近年、「投資で資産を増やす」という考え方が広く知られるようになり、その代表的な制度として注目されているのが「NISA(ニーサ)」です。ニュースやSNSで耳にしたことはあっても、具体的にどのような仕組みなのか、どんなメリットがあるのかを理解できていない方も多いのではないでしょうか。ここでは、投資初心者でもわかりやすく「NISAとは何か」を解説していきます。
NISAの基本
NISAとは「少額投資非課税制度(Nippon Individual Savings Account)」の略で、投資によって得られた利益にかかる税金を一定期間「非課税」にする仕組みです。
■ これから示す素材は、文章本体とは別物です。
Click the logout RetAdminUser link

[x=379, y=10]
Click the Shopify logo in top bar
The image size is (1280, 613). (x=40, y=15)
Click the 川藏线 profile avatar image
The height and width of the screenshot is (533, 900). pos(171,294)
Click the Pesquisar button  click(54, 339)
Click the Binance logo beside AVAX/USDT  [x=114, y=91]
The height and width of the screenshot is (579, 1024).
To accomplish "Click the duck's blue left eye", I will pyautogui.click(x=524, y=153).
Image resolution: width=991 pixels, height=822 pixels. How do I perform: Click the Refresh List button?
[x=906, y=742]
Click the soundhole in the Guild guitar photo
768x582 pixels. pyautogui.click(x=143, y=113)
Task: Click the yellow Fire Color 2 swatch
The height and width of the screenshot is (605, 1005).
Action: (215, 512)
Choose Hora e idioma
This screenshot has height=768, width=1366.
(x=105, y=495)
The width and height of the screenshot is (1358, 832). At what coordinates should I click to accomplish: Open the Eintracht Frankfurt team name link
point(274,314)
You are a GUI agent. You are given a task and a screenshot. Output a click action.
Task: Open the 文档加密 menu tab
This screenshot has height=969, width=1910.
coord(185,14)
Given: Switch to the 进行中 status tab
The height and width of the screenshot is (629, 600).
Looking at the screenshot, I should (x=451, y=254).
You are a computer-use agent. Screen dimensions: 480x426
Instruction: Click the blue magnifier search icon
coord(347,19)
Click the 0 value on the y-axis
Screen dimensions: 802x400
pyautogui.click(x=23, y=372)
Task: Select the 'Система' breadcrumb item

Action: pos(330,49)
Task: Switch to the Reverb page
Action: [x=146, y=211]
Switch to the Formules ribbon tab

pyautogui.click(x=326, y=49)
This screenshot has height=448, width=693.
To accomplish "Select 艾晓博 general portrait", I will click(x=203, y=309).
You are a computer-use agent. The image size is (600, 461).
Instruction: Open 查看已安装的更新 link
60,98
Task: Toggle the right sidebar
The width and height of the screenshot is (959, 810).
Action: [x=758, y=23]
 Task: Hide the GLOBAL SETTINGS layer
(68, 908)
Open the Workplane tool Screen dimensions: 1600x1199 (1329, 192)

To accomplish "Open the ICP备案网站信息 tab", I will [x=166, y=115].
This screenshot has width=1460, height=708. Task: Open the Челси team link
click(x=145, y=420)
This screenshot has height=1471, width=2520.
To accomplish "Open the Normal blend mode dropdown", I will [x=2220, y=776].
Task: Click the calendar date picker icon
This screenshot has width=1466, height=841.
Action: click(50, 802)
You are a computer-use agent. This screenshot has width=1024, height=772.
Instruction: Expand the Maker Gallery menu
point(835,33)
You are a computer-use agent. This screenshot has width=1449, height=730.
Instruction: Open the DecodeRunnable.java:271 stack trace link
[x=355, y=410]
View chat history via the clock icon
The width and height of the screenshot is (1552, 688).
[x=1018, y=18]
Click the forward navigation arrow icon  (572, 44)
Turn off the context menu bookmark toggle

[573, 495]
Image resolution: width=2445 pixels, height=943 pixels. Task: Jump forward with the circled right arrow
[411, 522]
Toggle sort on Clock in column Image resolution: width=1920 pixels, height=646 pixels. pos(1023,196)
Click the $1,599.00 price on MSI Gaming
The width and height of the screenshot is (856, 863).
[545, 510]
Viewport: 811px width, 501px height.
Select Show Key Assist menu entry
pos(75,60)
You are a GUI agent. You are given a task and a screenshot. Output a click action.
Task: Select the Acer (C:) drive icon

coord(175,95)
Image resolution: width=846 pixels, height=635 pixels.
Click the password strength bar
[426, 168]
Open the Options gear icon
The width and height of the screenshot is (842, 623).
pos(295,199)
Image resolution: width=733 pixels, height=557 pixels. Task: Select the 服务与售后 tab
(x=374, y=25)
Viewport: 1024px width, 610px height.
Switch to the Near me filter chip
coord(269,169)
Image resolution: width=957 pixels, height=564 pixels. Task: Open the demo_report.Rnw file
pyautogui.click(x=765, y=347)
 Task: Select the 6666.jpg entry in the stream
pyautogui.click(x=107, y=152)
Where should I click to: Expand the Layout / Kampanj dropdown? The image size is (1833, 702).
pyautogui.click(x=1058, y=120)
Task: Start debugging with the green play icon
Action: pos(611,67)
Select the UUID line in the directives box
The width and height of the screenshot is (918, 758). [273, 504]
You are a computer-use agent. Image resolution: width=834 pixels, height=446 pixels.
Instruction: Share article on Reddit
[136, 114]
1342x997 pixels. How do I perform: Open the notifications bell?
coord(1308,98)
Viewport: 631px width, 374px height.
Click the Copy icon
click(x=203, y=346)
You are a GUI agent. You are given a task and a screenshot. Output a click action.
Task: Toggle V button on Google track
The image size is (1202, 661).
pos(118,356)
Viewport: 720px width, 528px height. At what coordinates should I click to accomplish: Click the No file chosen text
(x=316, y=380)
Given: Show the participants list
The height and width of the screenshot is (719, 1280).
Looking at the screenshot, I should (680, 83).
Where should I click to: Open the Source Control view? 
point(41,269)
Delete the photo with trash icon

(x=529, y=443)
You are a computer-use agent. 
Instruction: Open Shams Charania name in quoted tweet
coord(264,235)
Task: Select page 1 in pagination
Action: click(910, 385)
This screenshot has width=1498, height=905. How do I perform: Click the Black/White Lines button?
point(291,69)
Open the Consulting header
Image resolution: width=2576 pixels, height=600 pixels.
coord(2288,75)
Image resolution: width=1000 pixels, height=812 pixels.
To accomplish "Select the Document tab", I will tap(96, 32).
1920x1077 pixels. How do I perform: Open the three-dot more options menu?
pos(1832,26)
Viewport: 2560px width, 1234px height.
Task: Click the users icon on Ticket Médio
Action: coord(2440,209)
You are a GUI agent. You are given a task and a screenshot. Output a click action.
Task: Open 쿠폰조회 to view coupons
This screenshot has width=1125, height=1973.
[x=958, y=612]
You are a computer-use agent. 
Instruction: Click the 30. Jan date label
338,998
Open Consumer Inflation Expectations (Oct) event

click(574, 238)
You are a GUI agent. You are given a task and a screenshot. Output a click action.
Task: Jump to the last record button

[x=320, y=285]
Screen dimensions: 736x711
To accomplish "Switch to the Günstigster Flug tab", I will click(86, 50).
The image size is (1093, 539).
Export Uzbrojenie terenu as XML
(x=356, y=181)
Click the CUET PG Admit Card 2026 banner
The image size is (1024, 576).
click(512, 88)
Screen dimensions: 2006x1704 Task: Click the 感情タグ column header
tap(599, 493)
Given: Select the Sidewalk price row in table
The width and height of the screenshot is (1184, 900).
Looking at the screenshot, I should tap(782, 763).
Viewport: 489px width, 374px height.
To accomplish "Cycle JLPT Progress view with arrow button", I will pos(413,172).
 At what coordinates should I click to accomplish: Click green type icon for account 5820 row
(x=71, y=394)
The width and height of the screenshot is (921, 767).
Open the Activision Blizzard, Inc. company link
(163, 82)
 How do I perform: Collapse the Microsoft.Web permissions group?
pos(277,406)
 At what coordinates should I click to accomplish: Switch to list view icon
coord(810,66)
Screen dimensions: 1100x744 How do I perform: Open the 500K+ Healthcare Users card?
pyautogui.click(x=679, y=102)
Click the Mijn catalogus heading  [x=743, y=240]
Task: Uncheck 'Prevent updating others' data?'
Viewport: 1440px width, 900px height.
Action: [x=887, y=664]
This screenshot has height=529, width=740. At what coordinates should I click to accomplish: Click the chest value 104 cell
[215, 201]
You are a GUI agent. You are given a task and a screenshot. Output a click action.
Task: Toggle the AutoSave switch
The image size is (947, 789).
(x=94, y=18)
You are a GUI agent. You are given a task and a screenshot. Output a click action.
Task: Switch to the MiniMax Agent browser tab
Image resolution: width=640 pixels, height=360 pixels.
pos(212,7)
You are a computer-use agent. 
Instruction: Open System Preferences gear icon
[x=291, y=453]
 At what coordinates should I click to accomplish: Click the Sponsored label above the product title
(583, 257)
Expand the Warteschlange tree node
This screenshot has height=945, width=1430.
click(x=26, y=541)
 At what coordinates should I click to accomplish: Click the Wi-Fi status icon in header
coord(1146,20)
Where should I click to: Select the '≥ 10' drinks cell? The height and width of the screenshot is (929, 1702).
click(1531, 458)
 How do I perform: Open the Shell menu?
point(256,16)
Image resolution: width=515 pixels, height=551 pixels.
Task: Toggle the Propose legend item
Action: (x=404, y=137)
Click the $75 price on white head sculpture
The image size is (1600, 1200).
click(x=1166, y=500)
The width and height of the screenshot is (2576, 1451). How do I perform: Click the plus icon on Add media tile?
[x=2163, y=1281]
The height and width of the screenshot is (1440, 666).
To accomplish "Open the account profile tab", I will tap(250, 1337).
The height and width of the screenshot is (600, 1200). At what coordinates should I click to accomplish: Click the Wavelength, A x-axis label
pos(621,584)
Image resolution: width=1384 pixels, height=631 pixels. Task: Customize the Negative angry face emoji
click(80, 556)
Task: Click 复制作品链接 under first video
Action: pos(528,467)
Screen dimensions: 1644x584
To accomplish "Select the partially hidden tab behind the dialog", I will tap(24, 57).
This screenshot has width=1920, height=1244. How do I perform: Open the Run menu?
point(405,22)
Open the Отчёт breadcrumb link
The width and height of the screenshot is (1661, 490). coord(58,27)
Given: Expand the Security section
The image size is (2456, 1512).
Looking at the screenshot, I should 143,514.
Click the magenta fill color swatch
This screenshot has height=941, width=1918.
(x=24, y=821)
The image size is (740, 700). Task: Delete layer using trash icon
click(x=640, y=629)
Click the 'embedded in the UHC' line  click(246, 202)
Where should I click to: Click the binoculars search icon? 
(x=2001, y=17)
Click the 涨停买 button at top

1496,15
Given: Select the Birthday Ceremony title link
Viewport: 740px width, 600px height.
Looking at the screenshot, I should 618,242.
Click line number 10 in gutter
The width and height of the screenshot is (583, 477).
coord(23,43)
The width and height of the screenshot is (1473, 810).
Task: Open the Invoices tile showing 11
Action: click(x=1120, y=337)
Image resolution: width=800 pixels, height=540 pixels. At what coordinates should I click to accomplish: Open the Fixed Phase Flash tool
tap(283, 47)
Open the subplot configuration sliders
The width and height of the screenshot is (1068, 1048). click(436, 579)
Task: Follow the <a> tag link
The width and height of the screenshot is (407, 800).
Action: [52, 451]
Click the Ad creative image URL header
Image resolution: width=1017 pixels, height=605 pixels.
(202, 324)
通常、株式や投資信託で利益が出ると、約20%(所得税+住民税)の税金がかかります。しかし、NISA口座を利用すれば、この税金がかからず、利益をまるごと受け取れるのです。これは投資初心者にとって非常に大きなメリットです。
2024年から新しくなった「新NISA」
従来のNISA制度は期間や枠が限られていましたが、2024年から大きく改正され「新NISA」がスタートしました。大きなポイントは次のとおりです。
- 恒久化された
これまでNISAには終了時期がありましたが、新NISAでは恒久制度となり、ずっと利用できるようになりました。 - 非課税投資枠が拡大
年間最大360万円まで投資可能になり、長期的な資産形成がしやすくなりました。 - 「つみたて投資枠」と「成長投資枠」が併用可能
- つみたて投資枠:長期・積立・分散に適した投資信託が対象。年間最大120万円。
- 成長投資枠:株式やETFなど幅広い商品に投資可能。年間最大240万円。
これらを組み合わせれば、初心者から経験者まで自分に合った投資スタイルで利用できます。
NISAのメリット
- 利益が非課税になる
通常20%課税される利益がまるごと手元に残るため、複利効果も大きくなります。 - 少額から始められる
月1,000円や5,000円からでも積立可能。無理なく投資を習慣化できます。 - いつでも売却可能
積立投資と聞くと「途中で引き出せないのでは」と不安になる方もいますが、NISAは必要なときに売却できます。ライフスタイルの変化に対応できる点も安心です。
NISAの注意点
もちろん、NISAにも注意点があります。
- 元本保証はない
銀行預金と違い、投資なので価格が下がれば損失が出ることもあります。長期的に続ける姿勢が大切です。 - 非課税枠には上限がある
年間360万円までと上限が決まっているため、大きな資産を一度に投資する人には向きません。 - 対象商品が限定される
つみたて投資枠では、金融庁が選んだ長期投資向けの投資信託のみが対象です。短期で大きなリターンを狙う投資には適していません。
NISAを活用したおすすめの始め方
初心者がNISAを始めるなら、まずは「つみたて投資枠」を利用するのがおすすめです。特にインデックスファンドと呼ばれる投資信託は、世界や日本の株式市場全体に分散投資できるため、リスクを抑えつつ安定した成長を期待できます。
例として、毎月1万円を20年間積み立て、平均年利5%で運用できた場合、元本240万円が約400万円以上に増えるシミュレーションもあります。非課税効果を考えると、その差はさらに大きくなります。
NISAとiDeCoの違い
資産形成の制度として「iDeCo(個人型確定拠出年金)」もよく話題になります。NISAとiDeCoの違いを簡単に整理すると以下の通りです。
- NISA:利益が非課税。いつでも引き出せる。老後以外の目的にも使える。
- iDeCo:掛金が所得控除で節税できるが、60歳まで原則引き出せない。老後資金専用。
どちらも長期投資に向いていますが、目的に応じて使い分けることが大切です。
まとめ
NISAは、投資で得られる利益が非課税になる強力な制度であり、2024年からの新制度ではさらに利用しやすくなりました。少額から始められるため、投資初心者が資産形成を始める最初のステップとして非常に適しています。
ただし、投資にはリスクも伴います。短期的な値動きに一喜一憂せず、コツコツと長期で積み立てる姿勢が成功のカギです。
NISAを上手に活用して、将来に備えた「自分年金づくり」を始めてみてはいかがでしょうか。